● WORK TO BE COMPLETED:
How many lines of these entries hold the string "Given"? Reply with the number alone.

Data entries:
☆ ☆ ☆ ☆
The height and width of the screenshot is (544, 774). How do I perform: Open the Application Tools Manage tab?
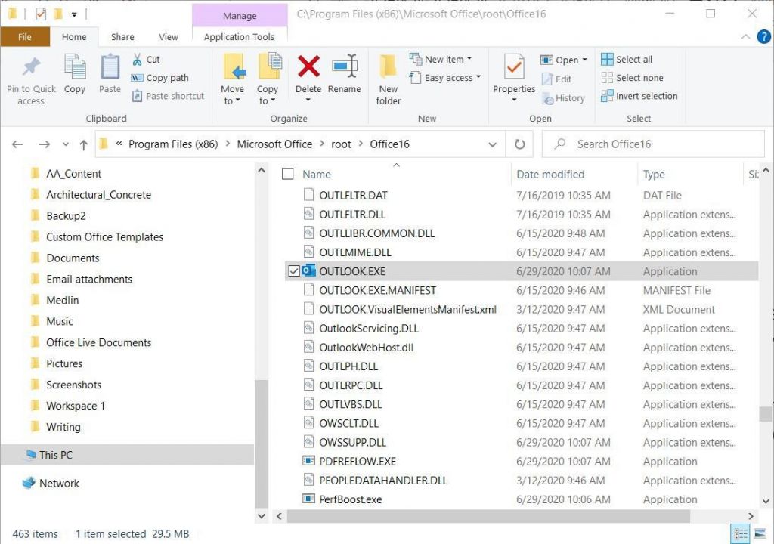(x=240, y=15)
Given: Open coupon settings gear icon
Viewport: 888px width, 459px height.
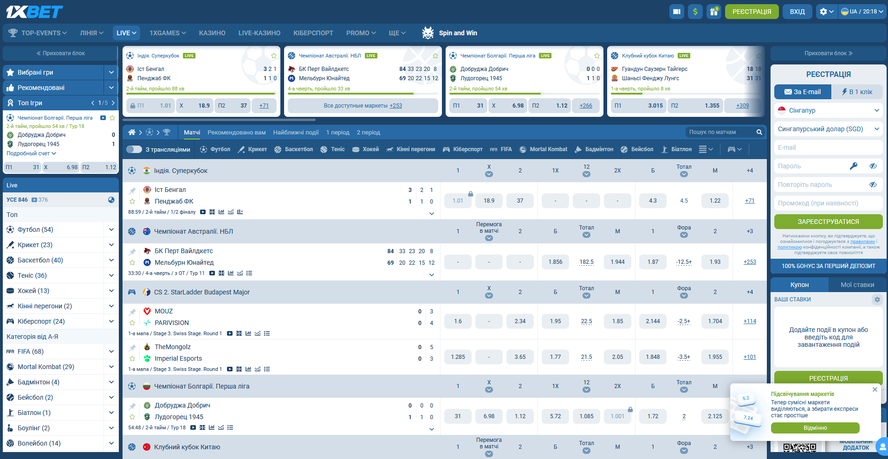Looking at the screenshot, I should 877,300.
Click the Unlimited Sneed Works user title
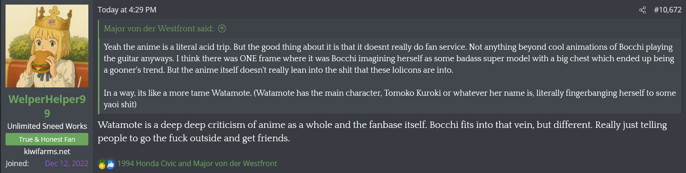The height and width of the screenshot is (173, 686). tap(47, 126)
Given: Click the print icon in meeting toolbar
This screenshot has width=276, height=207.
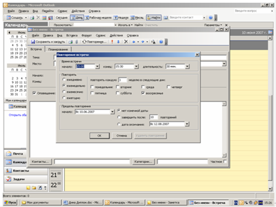Looking at the screenshot, I should pyautogui.click(x=71, y=42).
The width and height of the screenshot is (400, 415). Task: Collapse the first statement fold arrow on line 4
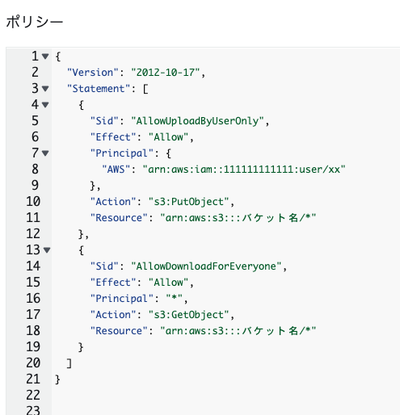tap(45, 105)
☆ ☆ ☆ ☆
● RESULT:
2